** Opening ENTRIES PROVIDED block **
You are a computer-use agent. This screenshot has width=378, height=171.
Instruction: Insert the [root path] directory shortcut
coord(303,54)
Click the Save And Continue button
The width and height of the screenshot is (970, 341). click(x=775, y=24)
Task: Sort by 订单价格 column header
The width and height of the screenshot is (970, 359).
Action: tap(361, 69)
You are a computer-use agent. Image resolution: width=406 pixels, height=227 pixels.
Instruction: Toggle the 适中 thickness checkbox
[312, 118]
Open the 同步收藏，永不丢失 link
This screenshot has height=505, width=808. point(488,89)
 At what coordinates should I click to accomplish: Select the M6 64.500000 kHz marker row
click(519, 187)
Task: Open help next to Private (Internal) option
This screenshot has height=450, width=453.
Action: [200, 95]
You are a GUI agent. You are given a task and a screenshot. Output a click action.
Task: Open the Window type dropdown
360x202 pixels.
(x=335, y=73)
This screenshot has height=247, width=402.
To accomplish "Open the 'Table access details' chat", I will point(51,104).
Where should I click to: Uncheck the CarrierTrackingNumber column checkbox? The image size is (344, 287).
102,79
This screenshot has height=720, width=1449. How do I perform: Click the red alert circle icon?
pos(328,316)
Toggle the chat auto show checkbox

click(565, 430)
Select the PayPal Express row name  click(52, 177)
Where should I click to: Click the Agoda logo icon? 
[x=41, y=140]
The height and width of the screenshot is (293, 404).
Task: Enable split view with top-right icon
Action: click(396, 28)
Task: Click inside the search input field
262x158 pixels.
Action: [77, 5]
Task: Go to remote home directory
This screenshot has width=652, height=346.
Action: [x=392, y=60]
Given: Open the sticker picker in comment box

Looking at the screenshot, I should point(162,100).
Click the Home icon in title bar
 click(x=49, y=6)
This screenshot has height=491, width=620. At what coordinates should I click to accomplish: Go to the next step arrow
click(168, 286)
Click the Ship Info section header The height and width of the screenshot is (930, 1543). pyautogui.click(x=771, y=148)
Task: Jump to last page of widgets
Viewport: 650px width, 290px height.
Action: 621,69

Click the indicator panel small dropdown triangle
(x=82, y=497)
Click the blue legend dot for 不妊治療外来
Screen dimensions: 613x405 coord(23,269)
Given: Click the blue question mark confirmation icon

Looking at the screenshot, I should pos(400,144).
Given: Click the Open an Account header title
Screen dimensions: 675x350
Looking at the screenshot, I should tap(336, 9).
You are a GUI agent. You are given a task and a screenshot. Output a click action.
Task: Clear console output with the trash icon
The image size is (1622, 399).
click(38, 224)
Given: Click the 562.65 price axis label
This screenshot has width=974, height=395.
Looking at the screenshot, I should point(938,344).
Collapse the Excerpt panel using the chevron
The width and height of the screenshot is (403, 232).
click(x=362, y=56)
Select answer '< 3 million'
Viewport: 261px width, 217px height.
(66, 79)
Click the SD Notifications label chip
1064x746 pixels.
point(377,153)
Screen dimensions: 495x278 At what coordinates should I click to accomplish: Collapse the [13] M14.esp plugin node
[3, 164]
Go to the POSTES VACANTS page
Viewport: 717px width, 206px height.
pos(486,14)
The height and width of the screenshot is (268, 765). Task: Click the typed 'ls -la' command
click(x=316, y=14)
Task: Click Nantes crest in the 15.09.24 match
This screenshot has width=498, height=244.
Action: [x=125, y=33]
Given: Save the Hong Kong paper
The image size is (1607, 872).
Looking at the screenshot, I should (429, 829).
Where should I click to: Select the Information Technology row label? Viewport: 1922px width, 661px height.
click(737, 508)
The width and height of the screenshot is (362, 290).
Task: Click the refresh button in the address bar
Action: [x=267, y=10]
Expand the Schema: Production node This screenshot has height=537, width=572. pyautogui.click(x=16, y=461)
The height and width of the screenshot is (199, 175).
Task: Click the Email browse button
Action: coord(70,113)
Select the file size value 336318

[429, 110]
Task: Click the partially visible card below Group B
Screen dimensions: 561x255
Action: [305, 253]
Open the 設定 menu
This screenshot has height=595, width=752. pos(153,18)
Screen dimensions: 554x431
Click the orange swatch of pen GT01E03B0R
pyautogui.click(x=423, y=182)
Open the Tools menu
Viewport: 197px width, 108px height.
** Closing ENTRIES PROVIDED block **
▸ INSTRUCTIONS TO FOLLOW:
Retrieve each line of the data in which the word "computer" can be found.

▸ RESPONSE TO THE TASK:
You are a computer-use agent. This screenshot has width=378, height=171.
You are a computer-use agent. Image resolution: width=406 pixels, height=227 pixels.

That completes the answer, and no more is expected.